• Selected text:
21 February 2021
The RCEP Agreement
The Regional Comprehensive Economic Partnership, or in short “RCEP”, is a free trade agreement (FTA) that was signed during the 37th ASEAN Summit in November 2020 between the 10 ASEAN Member States (AMS) and their five FTA Partners, namely the People’s Republic of China, Japan, Republic of Korea, Australia and New Zealand.
Once RCEP is fully implemented, the 15 signatory countries will form a trading bloc representing more than 2.1 billion consumers, with a combined GDP accounting for approximately 30 per cent of global GDP and about 27 per cent of global merchandise trade, thus making it the largest trade deal ever signed. It also accounts for over 18 per cent of services trade and 19 per cent of foreign direct investment outflows.
The main objectives of RCEP are to lower tariffs; open up trade in services; and promote investments to help emerging economies catch up with the rest of the world. It also aims to help businesses grow by allowing them to export their products within the member countries using a unified Certificate of Origin (COO) which would help to reduce cost and time, therefore facilitating trade between signatory countries.
Benefits of RCEP to its members
1. RCEP boosts Asian economies - As one of the largest trade pacts covering a third of the world’s population and economic output, the Peterson Institute for International Economics have forecasted that RCEP will add almost US$200 billion to the global economy and an average of 0.2 per cent per year to the GDP of its members, therefore creating employment and improving the standards of living of member countries.
RCEP is hoped to help revive economic growth post-COVID-19, boost foreign investment and provide a framework for further regional cooperation.
RCEP can potentially help ASEAN Member States (AMS) to further integrate and move up the global value chains through diversifying supply sources and more resilient supply chains, which could therefore help shift FDI towards the AMS. For producing countries, having access to better quality raw materials at competitive prices provides a good platform for businesses to expand and grow, in turn making it attractive grounds for investors to build alternative supply chains.
In keeping with the advancements of digitalization, RCEP’s provisions for e-commerce, innovation and technology are expected to bring about new opportunities and growth.

• Problem description:
Please rewrite the part of the RCEP passage that opens with the words containing "Benefits of RCEP" and closes with "further regional cooperation.", replacing "Asian economies" with "regional economies". These rows come from a separate source, not the RCEP passage.

[Rows taken from a dataset]

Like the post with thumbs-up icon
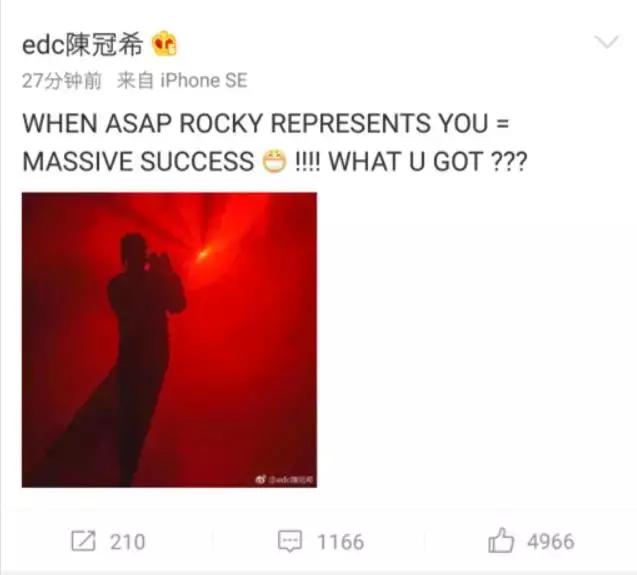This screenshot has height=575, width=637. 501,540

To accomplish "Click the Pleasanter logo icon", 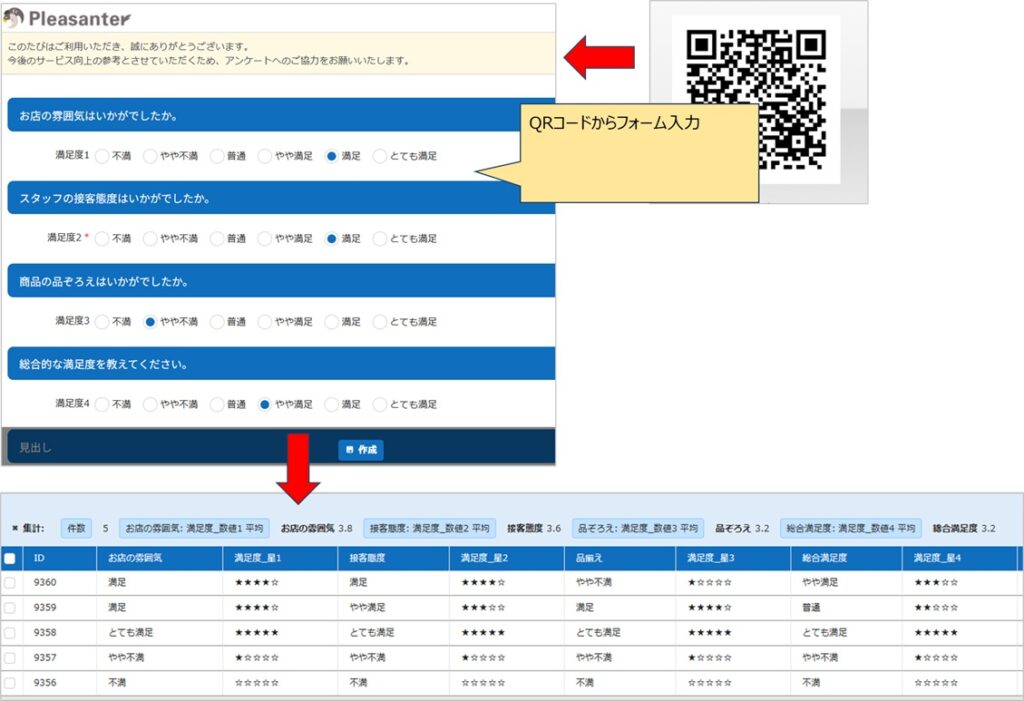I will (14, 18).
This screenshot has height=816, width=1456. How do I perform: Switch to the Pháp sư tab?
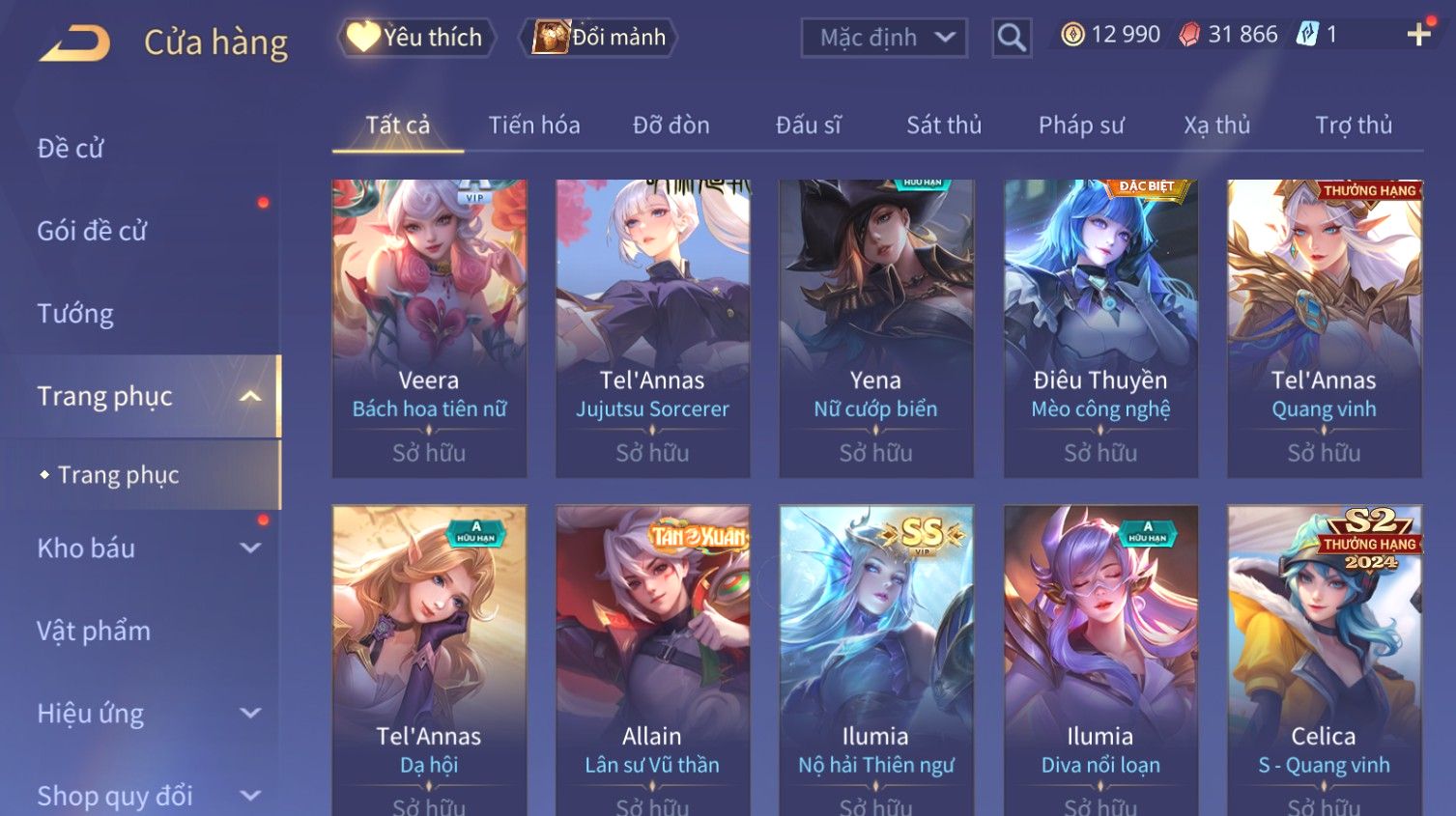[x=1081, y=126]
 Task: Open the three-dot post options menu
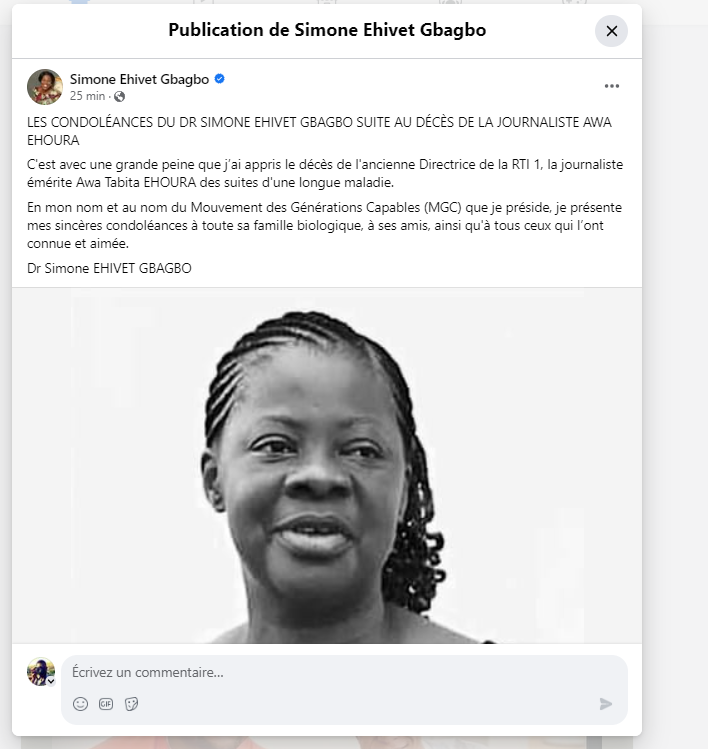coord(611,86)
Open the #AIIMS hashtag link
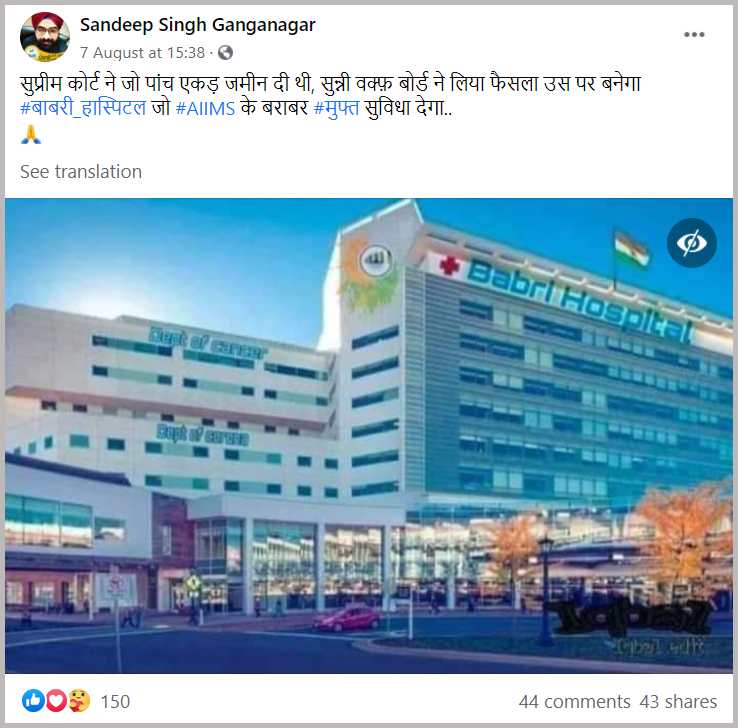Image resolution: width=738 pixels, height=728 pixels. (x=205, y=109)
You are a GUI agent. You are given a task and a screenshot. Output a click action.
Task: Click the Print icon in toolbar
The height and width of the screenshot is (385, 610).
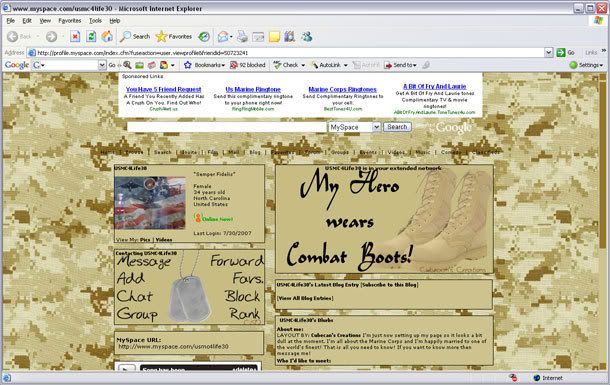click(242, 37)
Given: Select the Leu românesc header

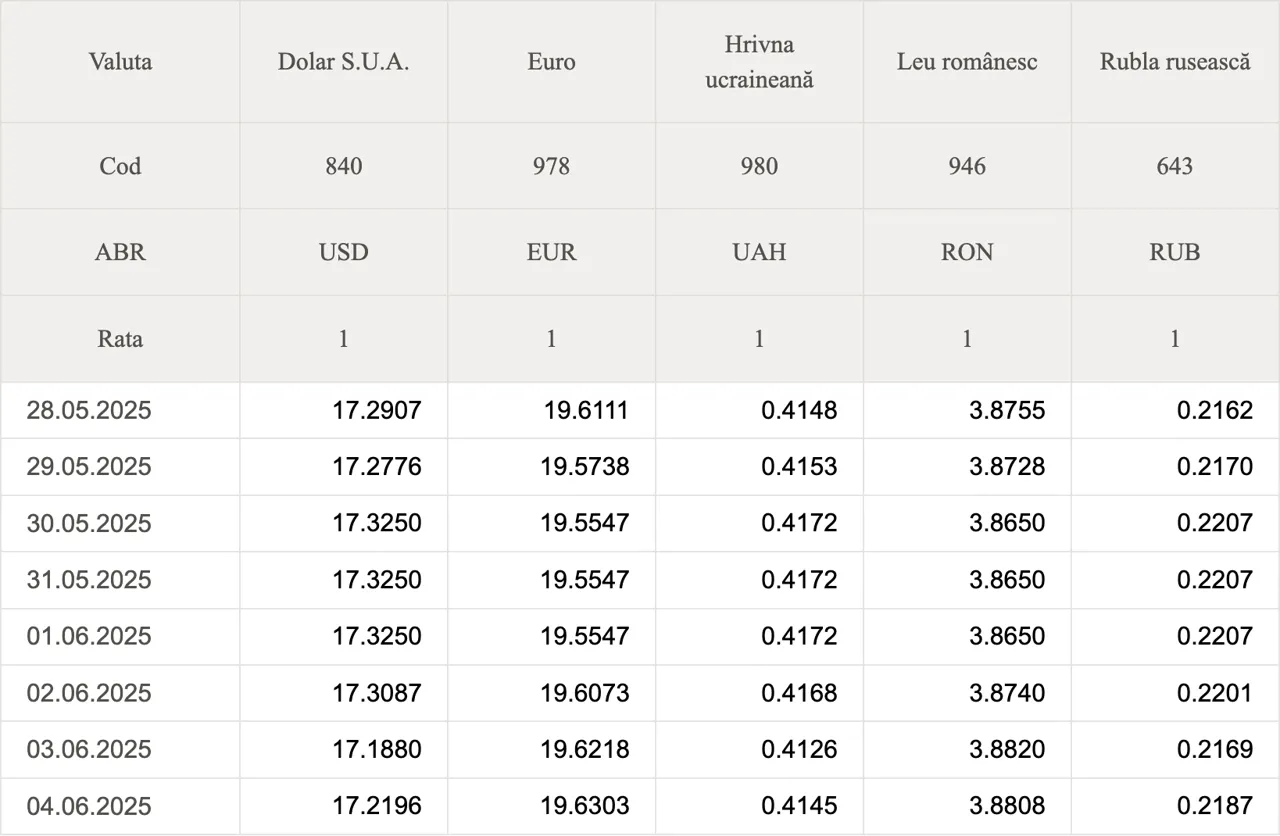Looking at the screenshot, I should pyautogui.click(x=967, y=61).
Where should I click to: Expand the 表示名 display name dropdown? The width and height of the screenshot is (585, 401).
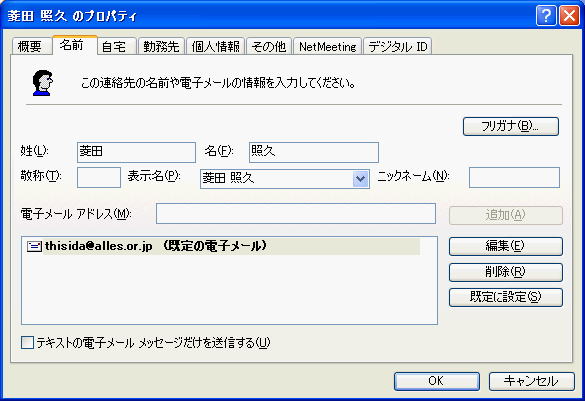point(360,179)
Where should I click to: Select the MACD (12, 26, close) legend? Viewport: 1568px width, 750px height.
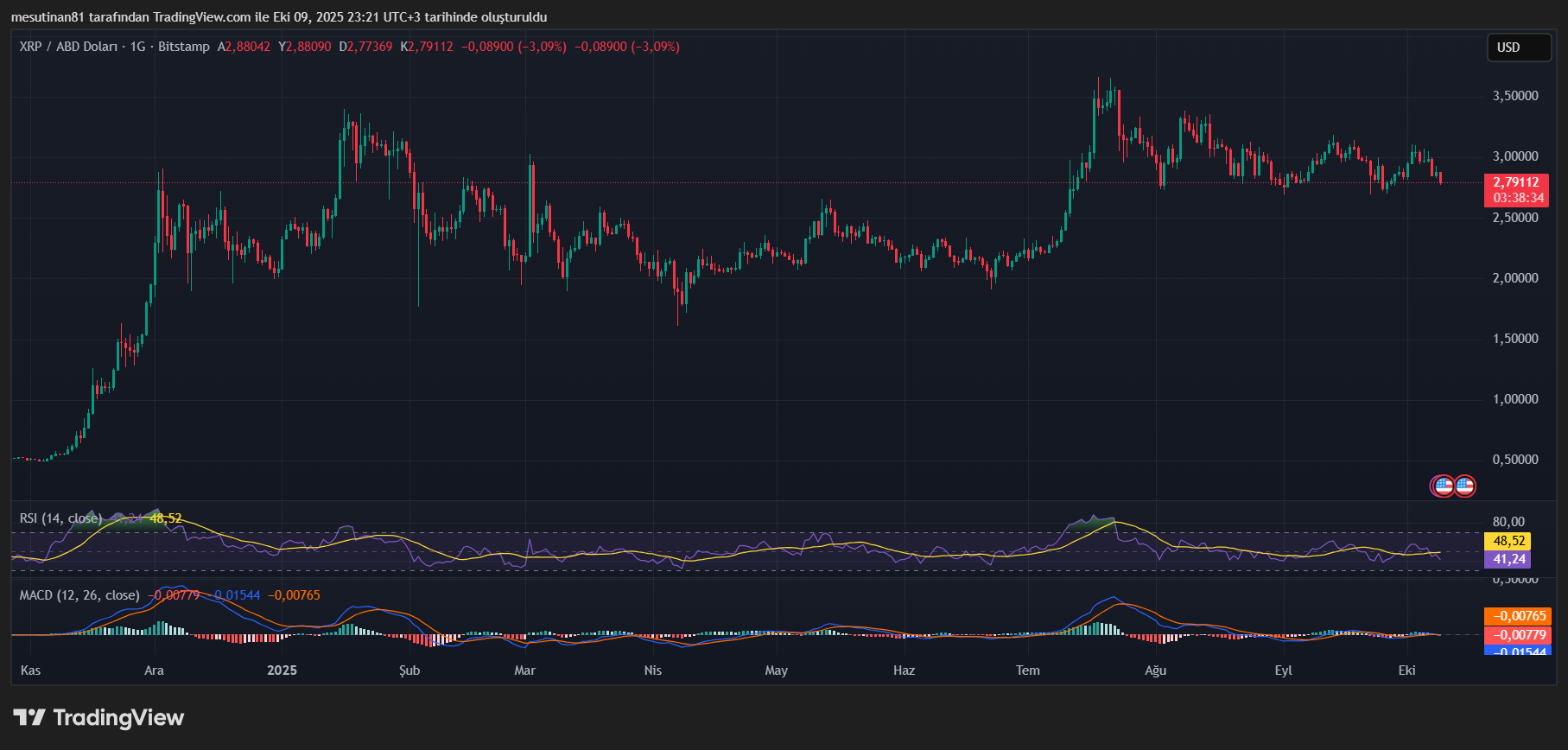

• Written solution:
Benefits of RCEP to its members
1. RCEP boosts regional economies - As one of the largest trade pacts covering a third of the world’s population and economic output, the Peterson Institute for International Economics have forecasted that RCEP will add almost US$200 billion to the global economy and an average of 0.2 per cent per year to the GDP of its members, therefore creating employment and improving the standards of living of member countries.
RCEP is hoped to help revive economic growth post-COVID-19, boost foreign investment and provide a framework for further regional cooperation.